Both parts share the same registration mechanism. SWEEP discovers equations by reflecting over sweep.equations's namespace — no whitelist, no factory dict:

# src/sweep/equations/__init__.py
from .my_scalar import MyScalar    # ← the only line you add

After this single import line, MyScalar appears in:

  • sweep list equations (CLI)
  • sweep.equations._equation_classes() (Python introspection)
  • sweep.equations.torch_binding_supported_equations() — only if _C() is also defined (Part 2)

That is the entire registration cost. Everything else below describes what goes inside my_scalar.py (Part 1) and the CUDA directory (Part 2).

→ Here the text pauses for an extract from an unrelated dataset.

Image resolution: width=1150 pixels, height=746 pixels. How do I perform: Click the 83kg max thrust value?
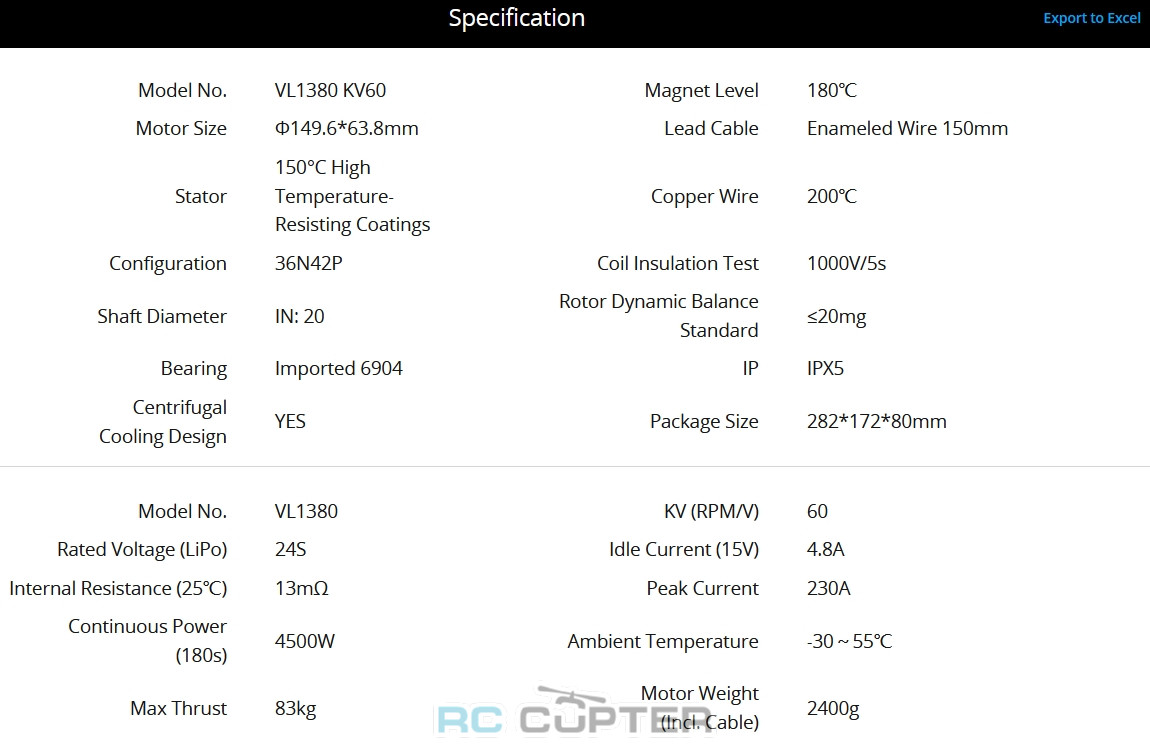coord(295,708)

Part 1 — Python-only (eager) equation

When this is enough

Pick the Python-only path when any of the following is true:

  • you are prototyping a new physics and want to iterate fast in pure Python
  • you target backend="jax" and run through PropJax
  • the model sizes you care about fit comfortably in full-wavefield memory, so you do not need boundary saving / disk-backed checkpoint
  • you are happy with torch.compile (default) for speed and do not need hand-tuned CUDA kernels

You can ship the Python version, run real experiments with it, and add the CUDA path (Part 2) later without touching the Python side.

What you write

A new eager equation declares four things on the class. The wavefields / models / field_specs / model_specs properties, init_abc, PML profiles, and separable Laplace kernels are all inherited from the base classes and derived from the spec tables automatically.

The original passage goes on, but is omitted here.